YOUR GOAL |
Restate word for word the entries below, starting with the line with "You are a GUI" and continuing through the line with "Click the new". Include both of those lines and no others.

AVAILABLE RECORDS |
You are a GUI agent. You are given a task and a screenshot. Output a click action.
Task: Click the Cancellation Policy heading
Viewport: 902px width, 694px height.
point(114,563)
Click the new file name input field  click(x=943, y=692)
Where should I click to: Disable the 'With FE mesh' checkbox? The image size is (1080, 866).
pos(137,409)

* * *

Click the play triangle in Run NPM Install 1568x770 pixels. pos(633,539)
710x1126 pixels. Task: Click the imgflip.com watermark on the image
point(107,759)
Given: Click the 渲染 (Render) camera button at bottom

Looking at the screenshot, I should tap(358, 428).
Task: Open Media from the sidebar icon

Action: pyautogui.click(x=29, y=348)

==

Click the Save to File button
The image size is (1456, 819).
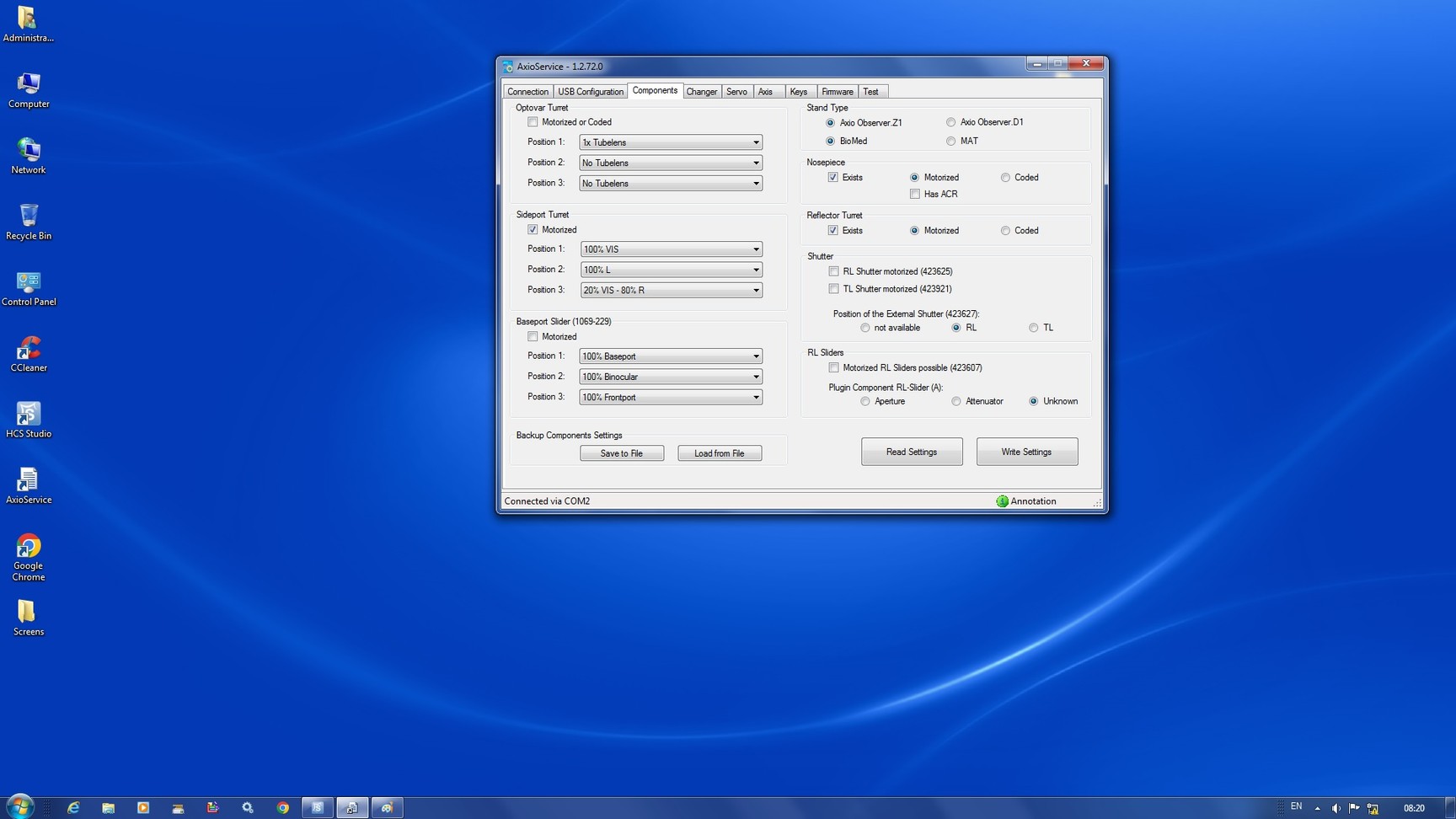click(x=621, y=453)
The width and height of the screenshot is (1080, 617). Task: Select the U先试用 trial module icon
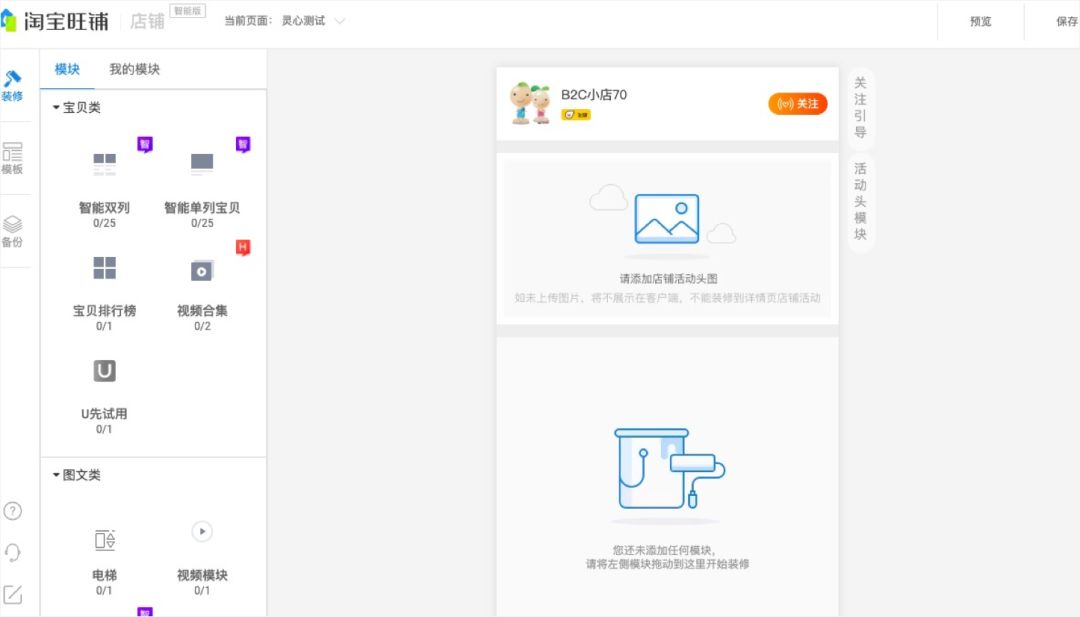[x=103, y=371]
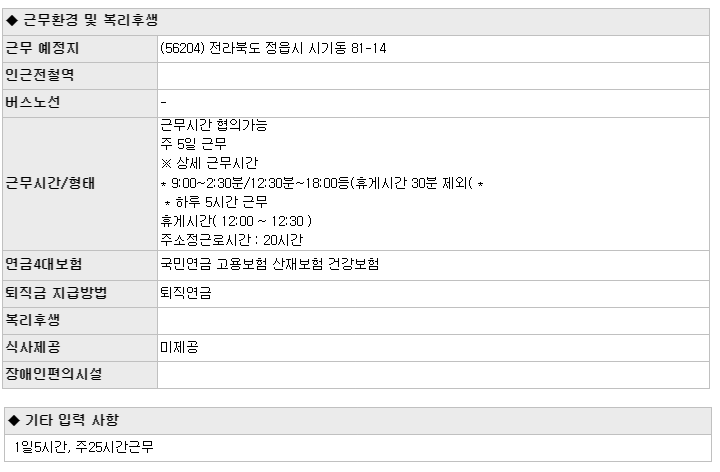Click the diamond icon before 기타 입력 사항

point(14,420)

YOUR RESPONSE |
You are a GUI agent. You are given a task and a screenshot. Output a click action.
Task: Click the Cancellation Policy heading
Viewport: 902px width, 694px height.
point(114,563)
Click the new file name input field  click(x=943, y=692)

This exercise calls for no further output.